Eight of the U.S. fatalities Monday occurred in the same incident: a U.S. helicopter crashed in Diyala province, north of Baghdad, killing two soldiers, and insurgents then ambushed a rapid response team that was rushing to rescue them, killing another six with a barrage of roadside bombs, said Lt. Col. Christopher Garver, a military spokesman.

“They are an adaptive, difficult enemy with an ability to change tactics to adapt to what’s happening on the ground,” Garver said.

Similar ambush tactics were used in a kidnapping on May 12, he said, when insurgents attacked a U.S. patrol, killing four soldiers and an Iraqi interpreter, and then were able to escape with three U.S. soldiers as prisoners because quick reaction teams encountered multiple roadside bombs that delayed their getting to the scene. One of the abducted soldiers was later found dead, and two remain missing.

In the case of the helicopter crash, Garver said, it was unclear whether the roadside bombs were there beforehand or were put in place there after the helicopter went down. He said the cause of the crash was under investigation.

Provincial police Capt. Muhannad al-Bawi said it was shot down near Muqdadiyah, about 50 miles northeast of the capital. A spokesman for the Islamic State of Iraq, a Sunni insurgent group with ties to Al-Qaeda in Iraq, asserted responsibility for the downing in a phone interview.

In recent months, Diyala has become one of Iraq’s most restive provinces, as members of Al-Qaeda in Iraq have expanded their operations there. About 3,000 troops from the new U.S. build-up were sent to Diyala to help quell the violence.

Most of the 28,500 additional troops being sent to Iraq are to be stationed in high-visibility posts in and around Baghdad, to heighten the sense of security and lower the rate of violence, U.S. officials hope, although they say the new troop buildup needs more time to prove whether it can be successful.

“Generally speaking, we are operating with more troops on the ground, in more areas than before – especially in places we haven’t been before – and that creates the potential for more contact between us and the enemy that can lead to more casualties,” Garver said.
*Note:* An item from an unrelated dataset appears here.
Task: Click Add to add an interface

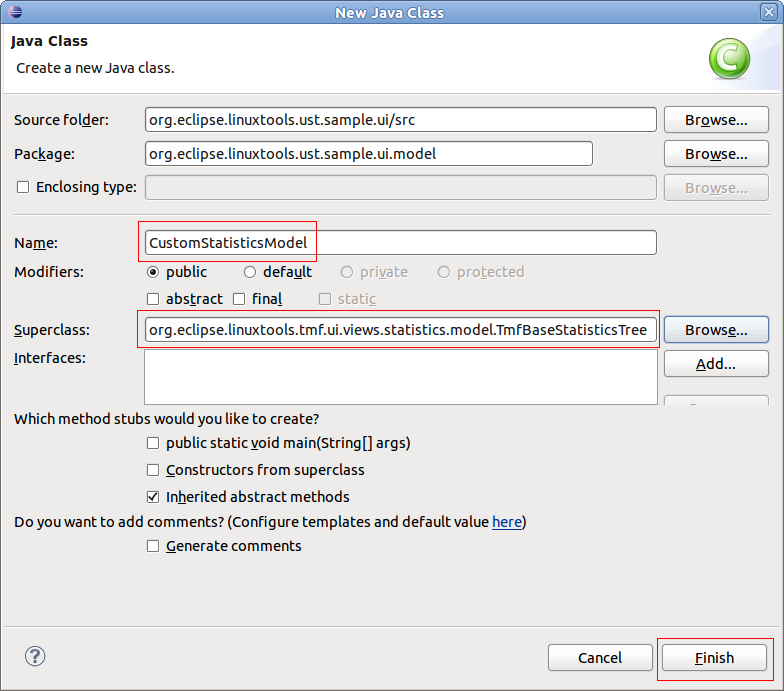Action: click(715, 364)
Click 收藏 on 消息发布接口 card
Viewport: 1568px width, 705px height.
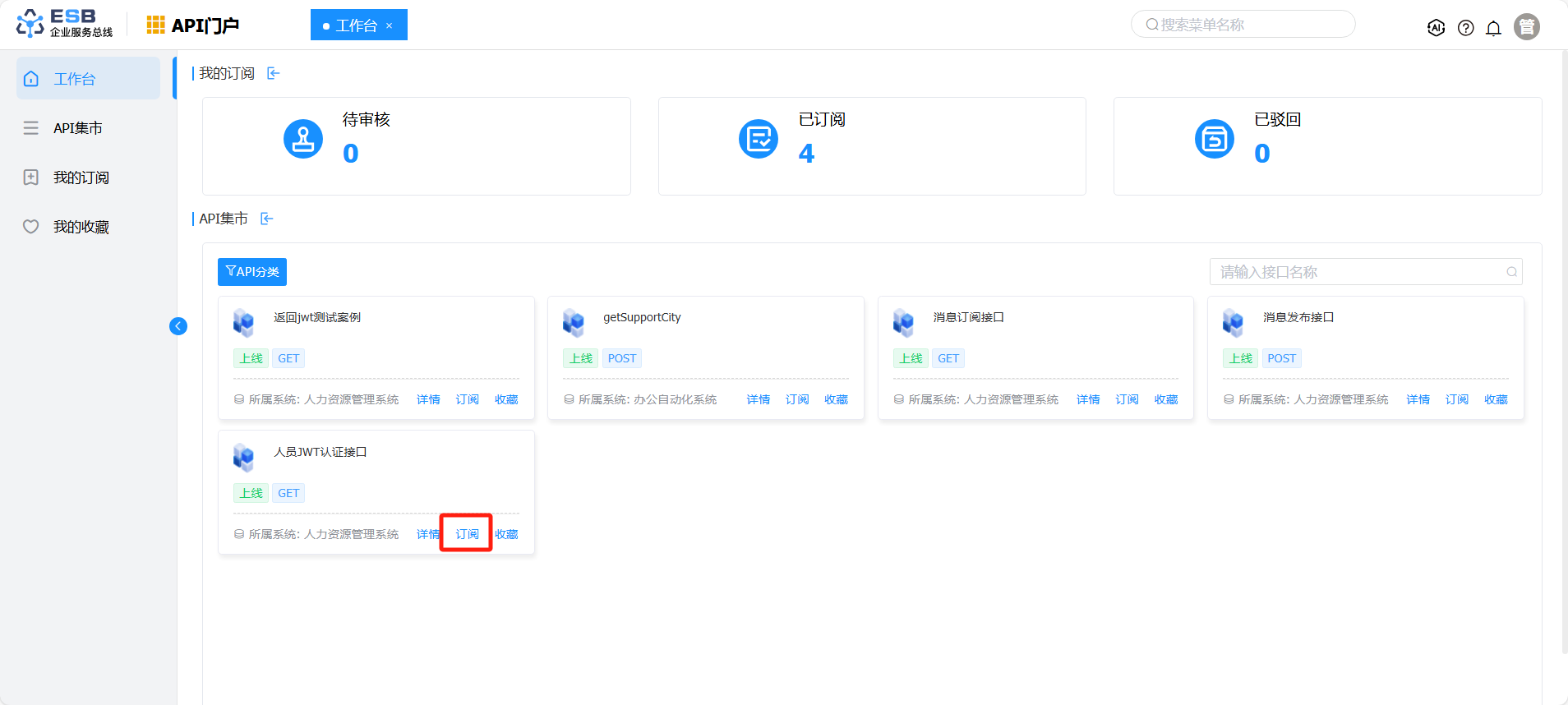[x=1495, y=400]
While the short-term risks of having so many more troops on the streets are high, Garver said, in the long run “that’s going to bring more stability. Being out with the Iraqi forces and earning the confidence of the people will lead to better cooperation with the population and separate them from the insurgents and make sure they’re on our side.”
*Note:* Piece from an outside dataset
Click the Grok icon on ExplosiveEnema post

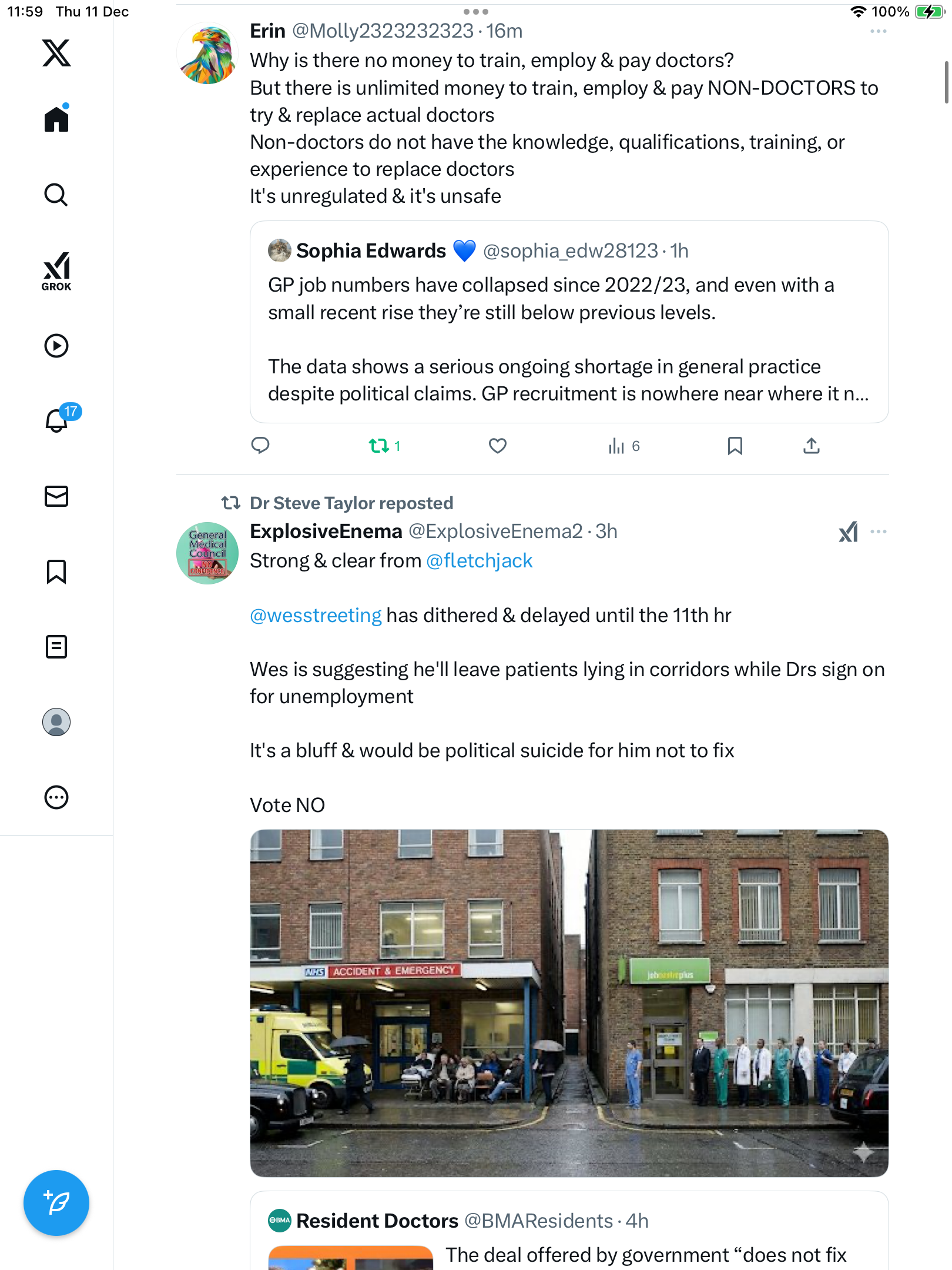coord(848,532)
Two more soldiers were killed Monday by a roadside bomb in south Baghdad, the military reported.

U.S. fatalities for the month stand at 113, according to an Associated Press count, making it the third-deadliest month of the war.
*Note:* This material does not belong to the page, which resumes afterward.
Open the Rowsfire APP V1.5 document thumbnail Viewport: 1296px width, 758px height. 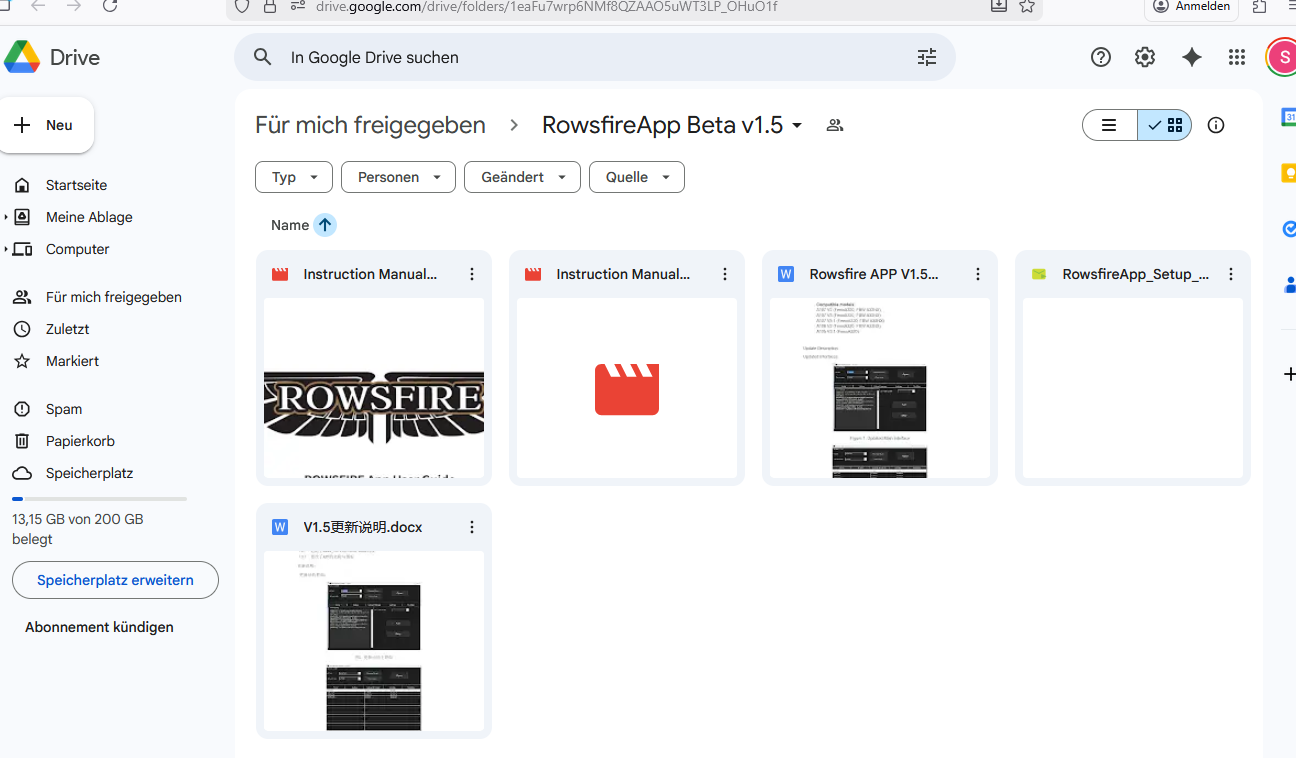click(x=879, y=390)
Meanwhile, the British Foreign office mobilized its crisis management task force, dubbed COBRA, to respond to the kidnapping of five British citizens from the Iraq Finance Ministry shortly before 9 a.m. Tuesday.

Brig. Gen. Abdul Mareem Khalaf, spokesman for the Interior Ministry, said the abductions occurred when 19 vehicles sped into the Finance Ministry compound in north Baghdad and launched a well-planned kidnapping operation. A second Interior Ministry official said the men in the vehicles were all dressed in National Police uniforms.

Joe Gavaghan, a spokesman for GardaWorld, a Montreal- based security company, said in a telephone interview that four of the company’s security guards and a client were abducted in the raid.

About 300 foreigners have been abducted since the start of the war, and of those 54 were killed, 157 gained freedom, and the fate of 89 is unknown, according to the Brookings Institution’s Iraq Index.

In recent months, however, the number of foreigners kidnapped in Iraq has dropped.